Given this reality, why would Putin pressure an ally that actively helps him counterbalance American influence? The answer is simple: He won’t.

Even if Putin were willing to push Iran toward negotiations, Tehran has made it clear it won’t fold under pressure. When Trump sent a letter to Khamenei in March, Iran immediately dismissed it and vowed not to negotiate under American threats.

Iran has no reason to trust Washington after Trump abandoned the 2015 nuclear deal despite Tehran’s compliance. Instead of slowing its nuclear program, Iran is accelerating it. The International Atomic Energy Agency recently confirmed that Iran is enriching uranium close to weapons-grade levels, signaling a dangerous escalation.

Furthermore, Putin won’t mediate. Instead, he will use Iran’s nuclear program to extract American concessions.

Moscow has historically played both sides, publicly supporting diplomacy while secretly assisting Iran. Putin has no intention of stopping Iran’s nuclear program, only of using it to extract concessions from Washington.

Trump’s reliance on Putin as a mediator is also creating space for China to expand its influence. In March, China hosted trilateral talks with Moscow and Tehran, reinforcing its role as Iran’s primary economic and diplomatic backer.

But China’s role goes beyond mere economic support. A nuclear-capable Iran serves Beijing’s broader strategic interests by keeping the U.S. entangled in Middle Eastern conflicts. Every moment Washington spends countering Tehran is a moment diverted from countering China’s rise in the Indo-Pacific. At the same time, China’s continued oil purchases provide Iran with a financial lifeline, weakening the impact of U.S. sanctions and reducing Trump’s leverage.

Beijing’s strategy is pragmatic. China benefits from an Iran strong enough to resist America pressure but not so unstable that it triggers a full-scale regional war. By funding Iran while advocating for diplomacy, China positions itself as the ultimate power broker in the region, while ensuring that the U.S. remains distracted.

Trump’s strategy rests on a fantasy: that Putin would ever act in Washington’s interests over his own. In reality, Russia benefits from keeping the Iran crisis unresolved, using it as a bargaining chip to extract concessions from the U.S. Meanwhile, Iran has no reason to trust Trump’s outreach, having been burned when he abandoned the 2015 nuclear deal.

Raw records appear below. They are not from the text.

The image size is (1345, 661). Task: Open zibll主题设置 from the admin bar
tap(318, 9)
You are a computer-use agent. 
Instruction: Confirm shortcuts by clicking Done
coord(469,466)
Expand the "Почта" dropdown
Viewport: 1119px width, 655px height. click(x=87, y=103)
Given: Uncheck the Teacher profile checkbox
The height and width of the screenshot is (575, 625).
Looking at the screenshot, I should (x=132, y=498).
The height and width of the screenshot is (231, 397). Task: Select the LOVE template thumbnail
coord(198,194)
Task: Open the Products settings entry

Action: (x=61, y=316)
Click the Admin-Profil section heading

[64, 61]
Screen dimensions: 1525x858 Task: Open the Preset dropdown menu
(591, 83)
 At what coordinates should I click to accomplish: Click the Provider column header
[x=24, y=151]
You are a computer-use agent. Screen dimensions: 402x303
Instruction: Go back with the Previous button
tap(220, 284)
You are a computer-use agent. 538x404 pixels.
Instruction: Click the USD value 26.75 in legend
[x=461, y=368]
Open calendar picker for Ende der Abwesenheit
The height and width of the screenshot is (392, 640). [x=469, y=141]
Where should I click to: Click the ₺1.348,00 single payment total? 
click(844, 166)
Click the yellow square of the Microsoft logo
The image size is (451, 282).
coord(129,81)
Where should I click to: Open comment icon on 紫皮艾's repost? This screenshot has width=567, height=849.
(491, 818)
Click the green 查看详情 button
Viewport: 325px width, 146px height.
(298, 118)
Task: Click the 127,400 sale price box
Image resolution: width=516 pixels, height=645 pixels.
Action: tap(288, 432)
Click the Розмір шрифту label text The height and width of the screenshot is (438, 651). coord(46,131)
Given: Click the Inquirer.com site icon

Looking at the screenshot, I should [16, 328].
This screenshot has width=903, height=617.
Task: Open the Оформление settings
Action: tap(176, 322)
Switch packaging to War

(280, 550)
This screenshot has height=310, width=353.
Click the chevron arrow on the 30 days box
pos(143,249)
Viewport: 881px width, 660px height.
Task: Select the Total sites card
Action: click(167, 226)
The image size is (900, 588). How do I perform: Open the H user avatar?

Tehran is accelerating its nuclear program, not slowing it down, proving that threats and sanctions alone won’t force it to the table.

Rather than outsourcing U.S. foreign policy to Putin, Washington should reengage with its European and regional allies to build a unified approach toward Iran. A combination of targeted economic incentives, security guarantees for regional partners and multilateral diplomacy, rather than erratic deal-making with Moscow, offers a more realistic path to containing Iran’s nuclear ambitions. The Iran nuclear deal’s collapse has shown that unilateral pressure tactics fail when they lack international coordination. A pragmatic U.S. strategy should focus on strengthening diplomatic leverage through coalitions, not wishful thinking about Putin’s goodwill.

If Trump’s Putin gambit continues, it will leave him two bad choices: a nuclear-armed Iran or war.

Khusanboy Kotibjonov is a political science student at New York University.